3.2.1. Perceived Learning

This construct was measured using four items adapted from the CAP Perceived Learning Scale [89]. This scale is reliable to measure the three dimensions of perceived learning, such as perceived cognitive, affective, and psychomotor learning in online courses. A five-point Likert scale was used, with which the students were required to rate statements such as, “I can organize content learned from the online courses into a logical structure” and “I feel more self-confident as the result of the content learned in the online courses”. The coefficient alpha (α) value for the scale was estimated to be 0.811.

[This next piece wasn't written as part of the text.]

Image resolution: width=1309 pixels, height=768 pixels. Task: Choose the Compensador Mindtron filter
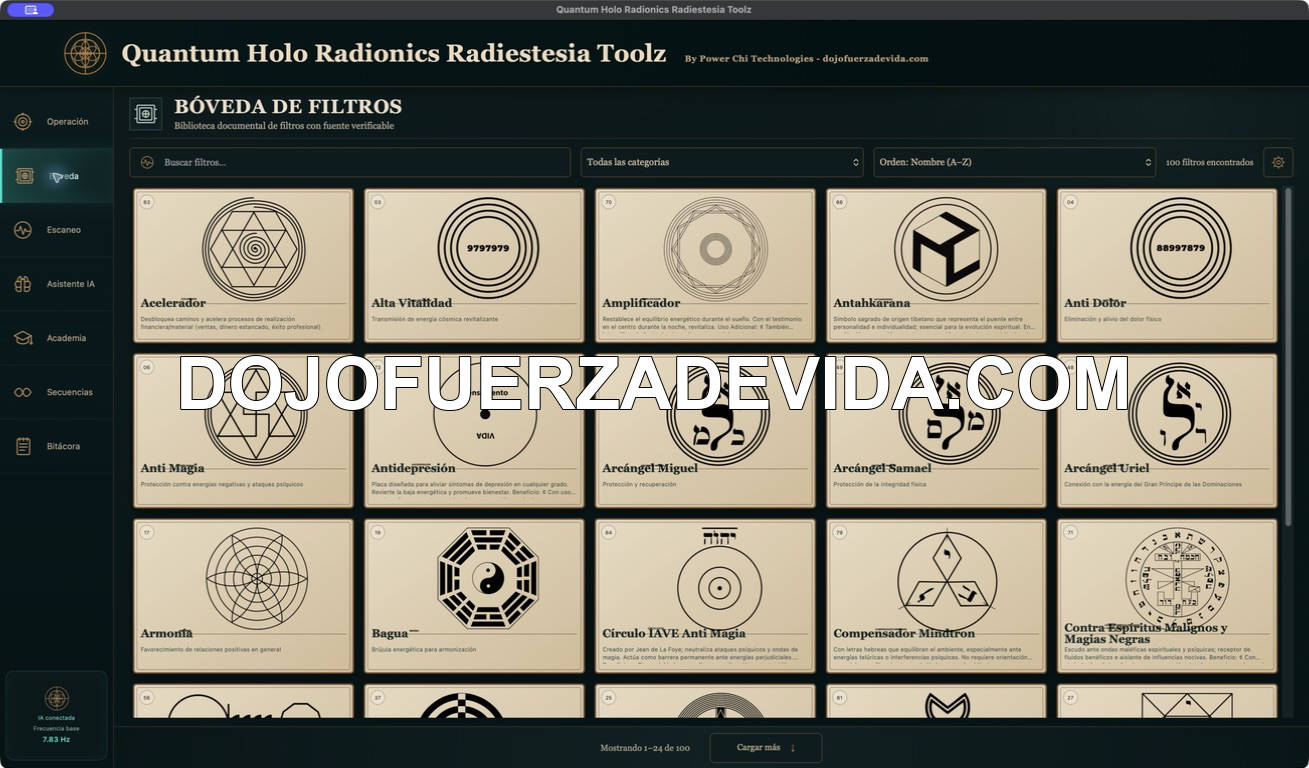click(936, 595)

3.2.2. Communication Apprehension

The items for this construct were adapted from the PRCA-24 instrument scale [90]. This instrument was chosen based on the different contexts to which it can be applied [38]. This instrument is considered highly relevant in examining communication behaviors in individuals. In the current study, four items were used for the measurement, with which the students were required to rate statements such as, “I feel tensed and nervous while engaging in group discussions online with new people” and “I feel afraid to express myself or ask doubts during online classes”. The value for alpha (α) reliability of this scale was estimated to be 0.749.

3.2.3. Psychological Well-Being

The construct of psychological well-being was inspired from the Warwick–Edinburgh mental well-being scale to monitor and improve mental well-being in individuals [91]. In their validation study, it focused on the positive aspects of mental health and did not showcase any ceiling effects in a varied population sample. We used four items to measure this construct, with which the students were required to rate statements, such as “I’ve been feeling optimistic about the future” and “I’ve been feeling useful after attending the course”. The coefficient alpha (α) value for the scale was 0.787.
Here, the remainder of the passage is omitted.